The distances from integrin clusters to the cell border were calculated by measuring the shortest path from the edge of each cluster to the cell border. For each cell, these distances were then averaged using a weighted mean, where the weight for each cluster was based on the number of integrins it contained. This weighted mean distance was normalized against a reference value, which represents the average distance expected if clusters were uniformly distributed throughout the cell. To calculate this reference distance, the cell area was divided into a fine rectangular mesh. This mesh was used to simulate a uniform distribution of integrin clusters, and the average distance from these simulated clusters to the cell border was computed. The mesh was iteratively refined until the error in the calculated distances was reduced to below 1% in a self-convergence test.

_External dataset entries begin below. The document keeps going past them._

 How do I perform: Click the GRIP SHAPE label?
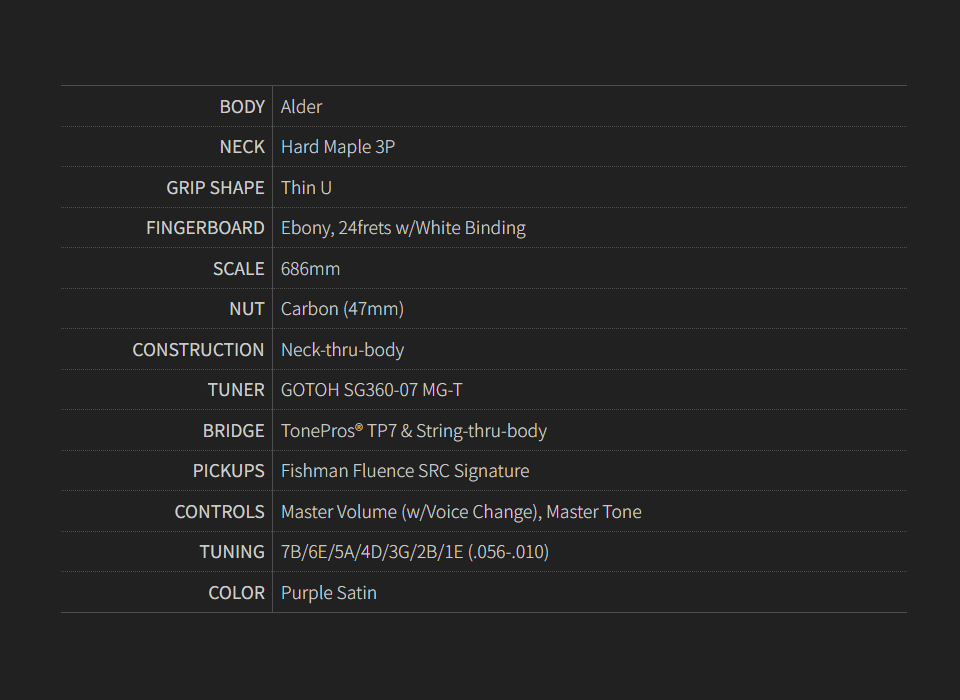click(x=215, y=188)
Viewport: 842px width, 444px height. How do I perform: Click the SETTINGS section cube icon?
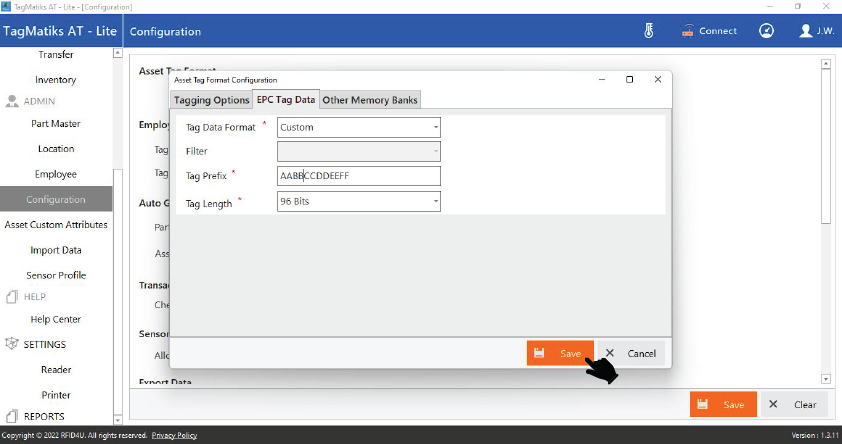coord(13,344)
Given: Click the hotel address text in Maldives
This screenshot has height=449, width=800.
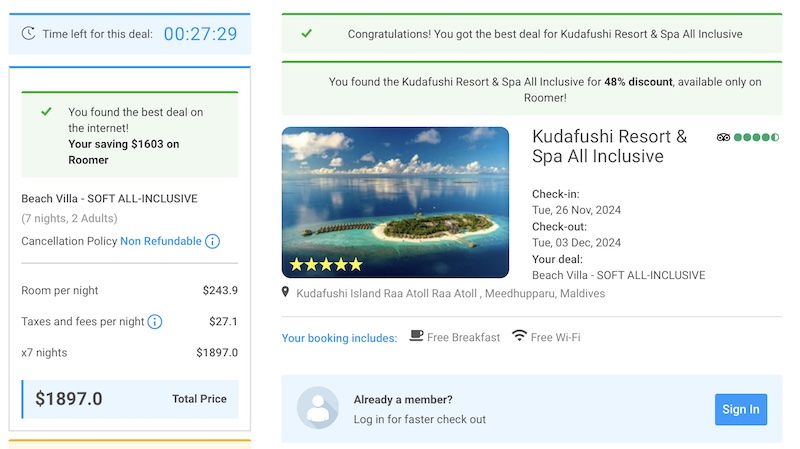Looking at the screenshot, I should point(451,293).
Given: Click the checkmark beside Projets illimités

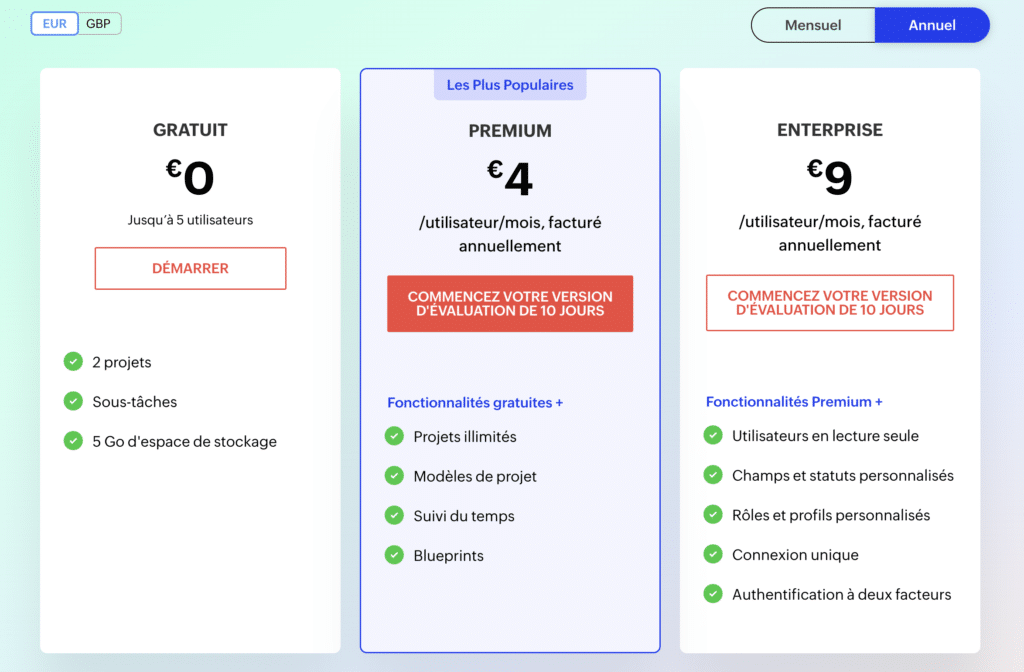Looking at the screenshot, I should (x=394, y=436).
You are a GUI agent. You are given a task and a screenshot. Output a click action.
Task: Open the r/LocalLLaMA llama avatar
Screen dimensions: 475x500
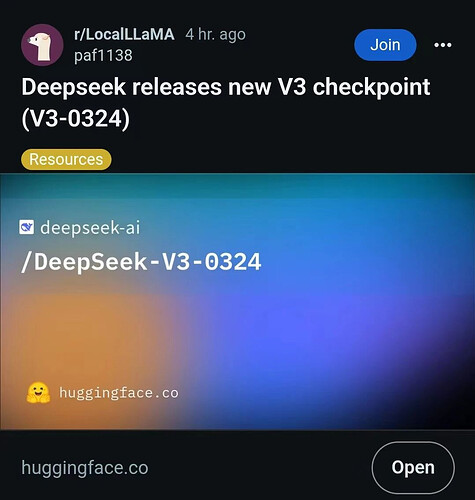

The relative enrichment of focal adhesion (FA) proteins, actin, and microtubules in β1-integrin clusters was assessed by measuring the fluorescence signal intensity within the area of integrin clusters and comparing it to the average fluorescence signal across the entire cell. Relative enrichment was calculated as \(\frac{{I}_{{clusters}}-{I}_{{cell}}}{{I}_{{cell}}}\), where \({I}_{{clusters}}\) and \({I}_{{cell}}\) represent the mean fluorescence signals at β1-integrin clusters and across the entire cell, respectively. These measurements were conducted on fixed cells to examine FA proteins, with β1-integrin clusters identified using a threshold of 100 arbitrary units (‘arb. units’). For experiments focused on F-actin and microtubule recruitment to β1-integrin clusters, which were performed on live cells the clusters were quantitatively defined using a threshold of 100 integrins/μm2.

The programs used for image analysis described above are available through a public online repository90.

Statistics and reproducibility

Statistical analysis was performed using GraphPad Prism software, with a p-value of less than 0.05 considered statistically significant. Each statistical test was based on \({N}_{\exp }\) independent experiments, with \({N}_{\exp }\ge 3\). Each measurement was taken from distinct samples. Before hypothesis testing, data sets were assessed for normality using the D’Agostino and Pearson tests. For data sets that followed a normal distribution, two-tailed Student’s t-tests were used for comparisons between two conditions, while one-way ANOVA followed by Tukey’s tests was applied for comparisons involving more than two conditions. For non-normally distributed data, the Kruskal–Wallis test followed by Dunn’s multiple comparisons tests was used for more than two conditions, and the two-tailed Mann-Whitney test was applied for two-condition comparisons.

In this study, no statistical method was used to predetermine sample size. No data were excluded, except in cases where the SLB was perturbed during live-cell adhesion experiments. All presented micrographs (Figs. 1A, C, 2A, 3A, E, 4A, 5A, B, G, and Supplementary Figs. S1A, S8A-E, S9A-E, S11A) are representative of findings from at least three independent experiments and were consistently reproducible. This standard of reproducibility applies to all other data included in this publication.

Reporting summary

Further information on research design is available in the Nature Portfolio Reporting Summary linked to this article.